- **WHAT YOU SHOULD DO**
Write the records out once more, so that nothing differs from the original.
________
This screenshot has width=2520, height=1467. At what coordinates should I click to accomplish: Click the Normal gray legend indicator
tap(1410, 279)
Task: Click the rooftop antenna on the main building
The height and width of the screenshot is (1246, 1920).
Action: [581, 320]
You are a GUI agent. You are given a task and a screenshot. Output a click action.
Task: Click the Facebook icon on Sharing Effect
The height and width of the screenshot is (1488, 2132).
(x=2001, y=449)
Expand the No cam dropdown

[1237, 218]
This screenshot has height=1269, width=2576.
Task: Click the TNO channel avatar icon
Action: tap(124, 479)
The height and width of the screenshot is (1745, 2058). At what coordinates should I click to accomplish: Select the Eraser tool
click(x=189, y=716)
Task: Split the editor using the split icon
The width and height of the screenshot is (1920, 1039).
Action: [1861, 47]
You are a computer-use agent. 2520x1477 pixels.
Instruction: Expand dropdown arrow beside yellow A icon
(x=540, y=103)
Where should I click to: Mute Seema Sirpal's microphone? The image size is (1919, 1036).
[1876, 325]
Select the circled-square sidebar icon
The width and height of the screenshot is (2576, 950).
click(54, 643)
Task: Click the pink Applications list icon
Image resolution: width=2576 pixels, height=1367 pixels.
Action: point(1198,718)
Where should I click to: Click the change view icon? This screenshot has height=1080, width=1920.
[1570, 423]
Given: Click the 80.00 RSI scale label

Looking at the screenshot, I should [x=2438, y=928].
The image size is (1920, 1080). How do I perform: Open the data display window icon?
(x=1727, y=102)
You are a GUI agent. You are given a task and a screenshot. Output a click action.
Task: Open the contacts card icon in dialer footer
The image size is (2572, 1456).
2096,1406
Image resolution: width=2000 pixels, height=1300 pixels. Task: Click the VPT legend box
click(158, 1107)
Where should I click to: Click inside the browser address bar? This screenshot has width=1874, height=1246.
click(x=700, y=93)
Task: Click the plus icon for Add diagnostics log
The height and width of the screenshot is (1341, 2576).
________
- **ANSWER SECTION**
This screenshot has width=2520, height=1467. At what coordinates should I click to accomplish: Click the Normal gray legend indicator
tap(1410, 279)
Task: Click the rooftop antenna on the main building
The height and width of the screenshot is (1246, 1920).
Action: [581, 320]
You are a GUI agent. You are given a task and a screenshot. Output a click action.
Task: Click the Facebook icon on Sharing Effect
The height and width of the screenshot is (1488, 2132).
(x=2001, y=449)
Expand the No cam dropdown

[1237, 218]
This screenshot has height=1269, width=2576.
Task: Click the TNO channel avatar icon
Action: tap(124, 479)
The height and width of the screenshot is (1745, 2058). At what coordinates should I click to accomplish: Select the Eraser tool
click(x=189, y=716)
Task: Split the editor using the split icon
The width and height of the screenshot is (1920, 1039).
Action: [1861, 47]
You are a computer-use agent. 2520x1477 pixels.
Instruction: Expand dropdown arrow beside yellow A icon
(x=540, y=103)
Where should I click to: Mute Seema Sirpal's microphone? The image size is (1919, 1036).
[1876, 325]
Select the circled-square sidebar icon
The width and height of the screenshot is (2576, 950).
click(54, 643)
Task: Click the pink Applications list icon
Image resolution: width=2576 pixels, height=1367 pixels.
Action: point(1198,718)
Where should I click to: Click the change view icon? This screenshot has height=1080, width=1920.
[1570, 423]
Given: Click the 80.00 RSI scale label

Looking at the screenshot, I should [x=2438, y=928].
The image size is (1920, 1080). How do I perform: Open the data display window icon?
(x=1727, y=102)
You are a GUI agent. You are given a task and a screenshot. Output a click action.
Task: Open the contacts card icon in dialer footer
The image size is (2572, 1456).
2096,1406
Image resolution: width=2000 pixels, height=1300 pixels. Task: Click the VPT legend box
click(158, 1107)
Where should I click to: Click inside the browser address bar? This screenshot has width=1874, height=1246.
click(x=700, y=93)
Task: Click the plus icon for Add diagnostics log
The height and width of the screenshot is (1341, 2576).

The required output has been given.